Collected data
--- START ---

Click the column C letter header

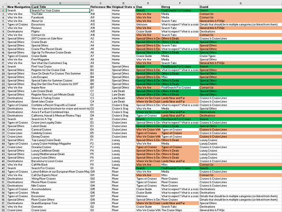tap(100, 4)
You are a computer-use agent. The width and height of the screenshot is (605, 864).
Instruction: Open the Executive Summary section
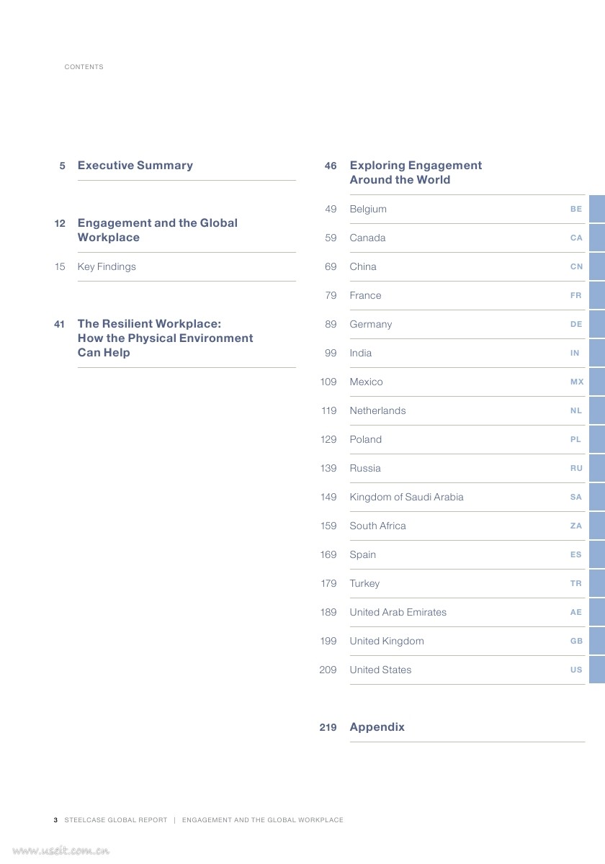(135, 166)
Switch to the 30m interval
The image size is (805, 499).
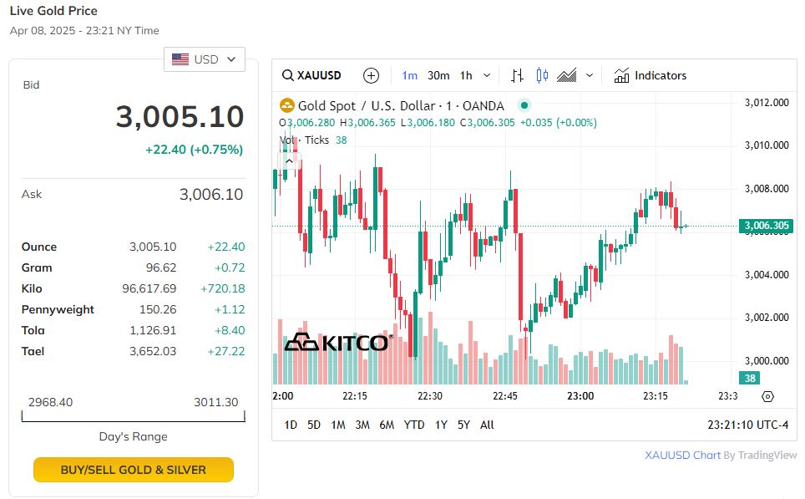coord(438,75)
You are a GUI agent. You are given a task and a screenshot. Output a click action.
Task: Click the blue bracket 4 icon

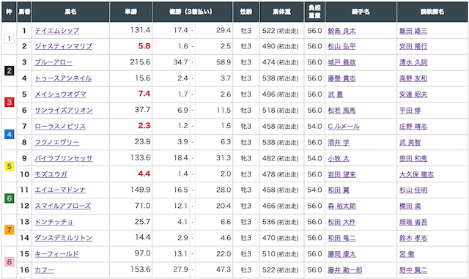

--- END ---

ASSIGNED TASK — Take the entries above and set them down exactly, minus the pictures.

YOUR RESPONSE —
Click the column C letter header

tap(100, 4)
You are a computer-use agent. The width and height of the screenshot is (605, 864).
Instruction: Open the Executive Summary section
(135, 166)
Switch to the 30m interval
The image size is (805, 499).
coord(438,75)
You are a GUI agent. You are given a task and a screenshot. Output a click action.
Task: Click the blue bracket 4 icon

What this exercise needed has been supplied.